DATASET EXTRACT:

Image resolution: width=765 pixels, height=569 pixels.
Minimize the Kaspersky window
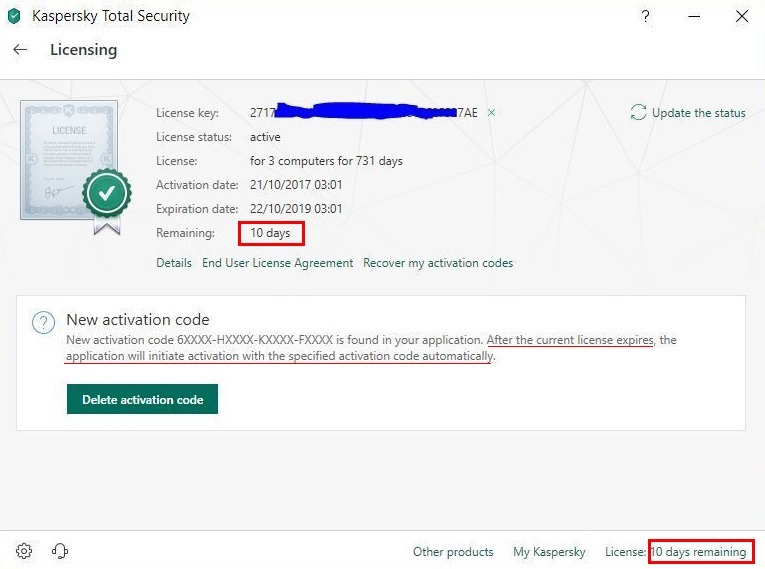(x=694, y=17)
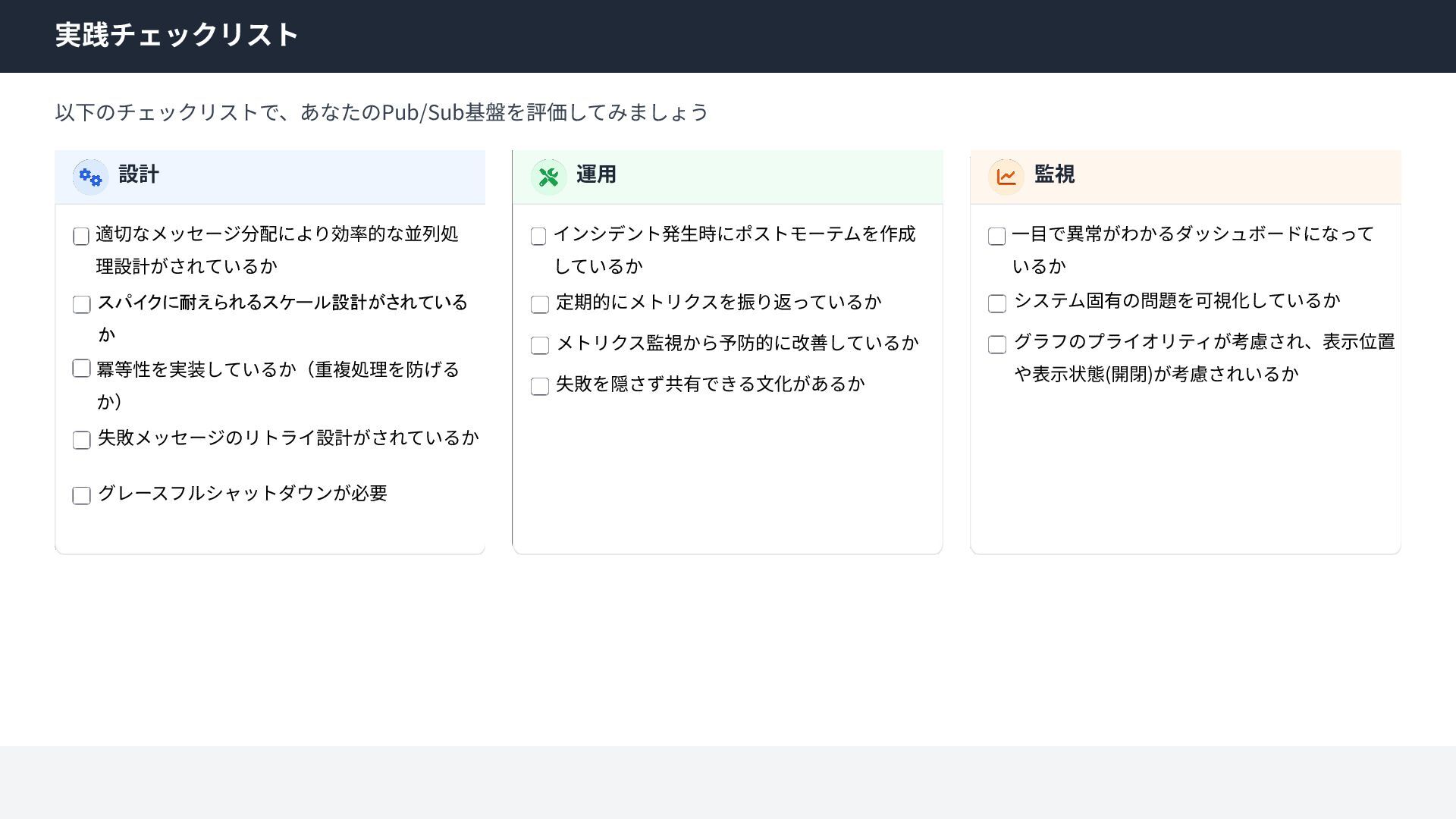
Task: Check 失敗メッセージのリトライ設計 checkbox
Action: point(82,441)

TASK REQUIREMENTS: Turn the lines of the data above into a numbered list, skipping any blank lines. Leave the pictures out of your answer.

EXERCISE ANSWER:
1. Image resolution: width=765 pixels, height=569 pixels.
2. Minimize the Kaspersky window
3. (x=694, y=17)
4. Task: Check 失敗メッセージのリトライ設計 checkbox
5. Action: point(82,441)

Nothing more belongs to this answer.